START RECORD LIST

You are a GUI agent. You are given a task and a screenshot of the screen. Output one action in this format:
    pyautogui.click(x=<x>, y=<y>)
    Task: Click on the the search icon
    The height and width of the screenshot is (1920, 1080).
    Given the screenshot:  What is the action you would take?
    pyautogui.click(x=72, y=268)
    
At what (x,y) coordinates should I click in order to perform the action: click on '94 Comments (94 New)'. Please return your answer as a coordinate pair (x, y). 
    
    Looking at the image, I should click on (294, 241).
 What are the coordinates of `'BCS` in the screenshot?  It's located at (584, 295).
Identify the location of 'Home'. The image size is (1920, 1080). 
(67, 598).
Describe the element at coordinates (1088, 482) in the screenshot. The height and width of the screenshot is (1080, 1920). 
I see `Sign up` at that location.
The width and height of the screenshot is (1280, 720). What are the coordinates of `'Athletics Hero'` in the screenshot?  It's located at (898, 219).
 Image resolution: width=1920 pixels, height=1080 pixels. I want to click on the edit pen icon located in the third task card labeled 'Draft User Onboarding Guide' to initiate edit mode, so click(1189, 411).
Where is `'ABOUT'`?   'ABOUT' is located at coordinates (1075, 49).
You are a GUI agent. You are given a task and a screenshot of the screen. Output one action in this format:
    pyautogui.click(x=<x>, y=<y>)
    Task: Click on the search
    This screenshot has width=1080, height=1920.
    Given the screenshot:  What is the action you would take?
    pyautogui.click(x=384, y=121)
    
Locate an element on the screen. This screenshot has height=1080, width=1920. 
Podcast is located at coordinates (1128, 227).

END RECORD LIST

Please copy all of the records above word for word.

You are a GUI agent. You are given a task and a screenshot of the screen. Output one action in this format:
    pyautogui.click(x=<x>, y=<y>)
    Task: Click on the the search icon
    The height and width of the screenshot is (1920, 1080).
    Given the screenshot:  What is the action you would take?
    pyautogui.click(x=72, y=268)
    
At what (x,y) coordinates should I click in order to perform the action: click on '94 Comments (94 New)'. Please return your answer as a coordinate pair (x, y). 
    
    Looking at the image, I should click on (294, 241).
 What are the coordinates of `'BCS` in the screenshot?  It's located at (584, 295).
Identify the location of 'Home'. The image size is (1920, 1080). 
(67, 598).
Describe the element at coordinates (1088, 482) in the screenshot. The height and width of the screenshot is (1080, 1920). 
I see `Sign up` at that location.
The width and height of the screenshot is (1280, 720). What are the coordinates of `'Athletics Hero'` in the screenshot?  It's located at (898, 219).
 Image resolution: width=1920 pixels, height=1080 pixels. I want to click on the edit pen icon located in the third task card labeled 'Draft User Onboarding Guide' to initiate edit mode, so click(1189, 411).
Where is `'ABOUT'`?   'ABOUT' is located at coordinates (1075, 49).
You are a GUI agent. You are given a task and a screenshot of the screen. Output one action in this format:
    pyautogui.click(x=<x>, y=<y>)
    Task: Click on the search
    This screenshot has width=1080, height=1920.
    Given the screenshot:  What is the action you would take?
    pyautogui.click(x=384, y=121)
    
Locate an element on the screen. This screenshot has height=1080, width=1920. 
Podcast is located at coordinates (1128, 227).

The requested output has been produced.